Захихикав, как ненормальные, Мэгги с Сабриной убежали, а за ними бросилось поглазеть на новую подростковую трагедию все стадо желторотых баранов и овец.
– Зачем ты мне это рассказываешь?
– Мэгги и Сабрина побежали во главе стаи по коридору, хихикая, как малолетние стервы, но перед тем, как свернуть за угол и пропасть из виду, Мэгги оглянулась на меня. Я сразу поняла по ее зеленым встревоженным глазам, мистер Зигаровски, – я уже тогда умела отличать настоящую тревогу от притворства – что Мэгги отвлекла Сабрину нарочно.
– И вы стали дружить?
– Мэгги больше ни словом не обмолвилась. Ни разу. Даже после того, как мне обожгло ухо у костра. И я бы не сказала, что она была тихоней – Мэгги вполне сознавала собственную популярность в классе. Но в тот конкретный день, когда меня хотели поднять на вилы, ваша дочь… – Нола сделала паузу, подыскивая и не находя нужные слова. – Вы ее правильно воспитали.
Зиг побоялся, что голос его выдаст, а потому просто кивнул. И улыбнулся. Он крепко сжал руль, сам себе не веря, что не дал эмоциям выплеснуться наружу. Внутренняя борьба длилась три секунды.
Сначала у него задрожал подбородок, потом губы, наконец грянула буря эмоций, ее толчки сотрясали все тело, она рвалась вверх, пока не охватила лицо и не выжала из глаз слезы.

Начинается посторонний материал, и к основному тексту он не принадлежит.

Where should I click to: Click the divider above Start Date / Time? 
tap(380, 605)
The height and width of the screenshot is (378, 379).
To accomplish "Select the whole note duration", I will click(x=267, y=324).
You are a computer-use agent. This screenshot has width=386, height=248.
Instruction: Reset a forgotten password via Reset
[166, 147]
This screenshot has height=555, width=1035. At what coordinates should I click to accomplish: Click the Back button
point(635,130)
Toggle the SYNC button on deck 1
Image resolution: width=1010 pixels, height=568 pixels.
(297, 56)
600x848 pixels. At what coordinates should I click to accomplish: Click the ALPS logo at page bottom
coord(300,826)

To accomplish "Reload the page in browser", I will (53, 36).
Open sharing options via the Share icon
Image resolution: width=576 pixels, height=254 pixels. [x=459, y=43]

Нола не удивилась – перед ней был отец, страдавший от потери дочери.
И как он страдал – не проходило дня, чтобы Зиг не тосковал о Мэгги.
Сам же Зиг чувствовал, что слезы его не связаны с утратой. Они знаменовали возвращение. Целых четырнадцать лет Зиг прожил, привычно думая, что Мэгги больше нет, привык, что в день рождения дочери царит тишина. Такова самая глубокая боль в арсенале смерти – полное оцепенение от неспособности пережить утрату и в то же время – существование по привычке.

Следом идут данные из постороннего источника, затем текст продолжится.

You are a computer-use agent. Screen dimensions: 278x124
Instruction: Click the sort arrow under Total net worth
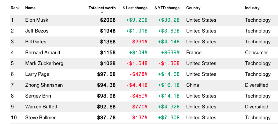tap(102, 12)
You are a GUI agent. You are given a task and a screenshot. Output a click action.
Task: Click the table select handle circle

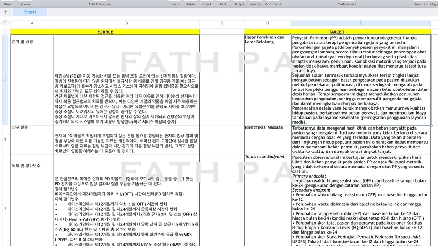coord(5,23)
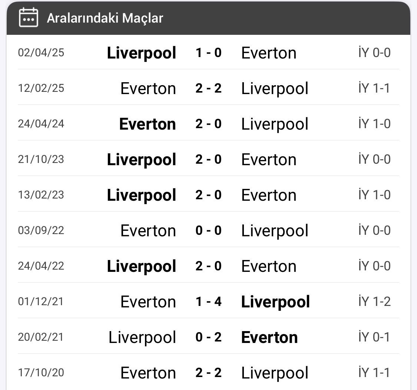Select the 1 - 0 score on 02/04/25
The height and width of the screenshot is (390, 417).
pyautogui.click(x=208, y=53)
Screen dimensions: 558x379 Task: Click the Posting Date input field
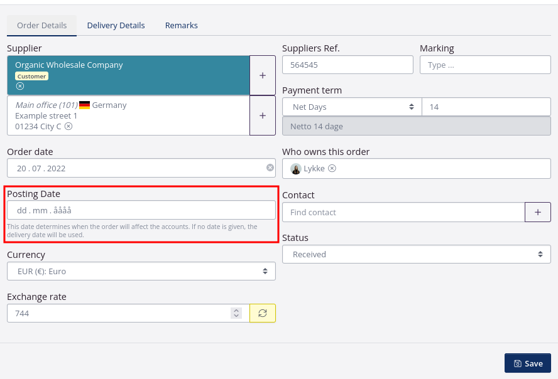141,210
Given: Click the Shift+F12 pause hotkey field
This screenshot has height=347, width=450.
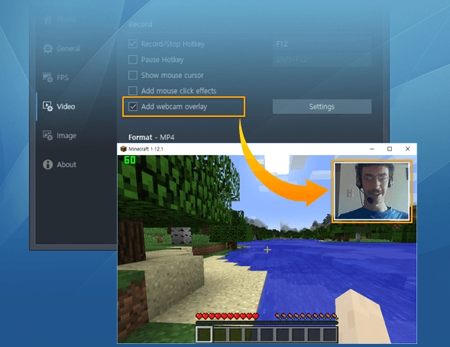Looking at the screenshot, I should 322,60.
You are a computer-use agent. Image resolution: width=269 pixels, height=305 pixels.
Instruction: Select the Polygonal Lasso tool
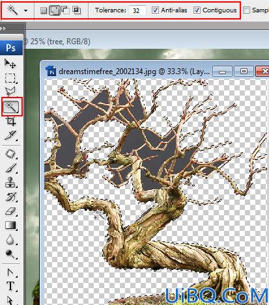pyautogui.click(x=10, y=91)

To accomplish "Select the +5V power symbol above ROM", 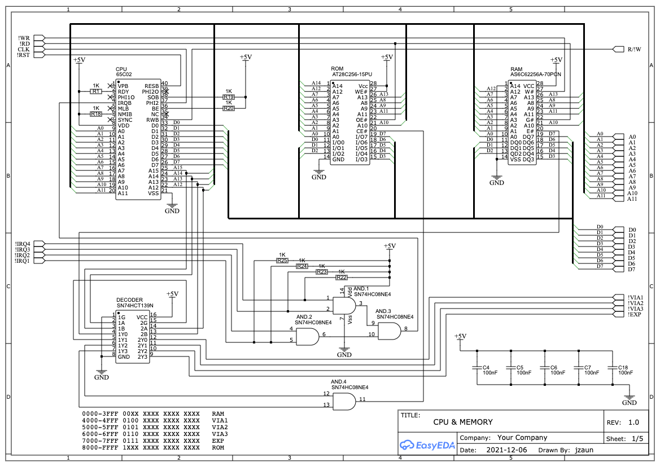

Четырнадцать лет Зиг ощущал, что смерть Мэгги окончательна, имеет свои правила и границы. И вдруг двухминутная история о зловредных подростках дала Зигу то, что он уже не надеялся получить, – новые подробности из жизни дочери. В одно мгновение его дочь, его Звездочка, вновь ожила. Там, где прежде зияла безнадежная пустота, расцвело новое воспоминание.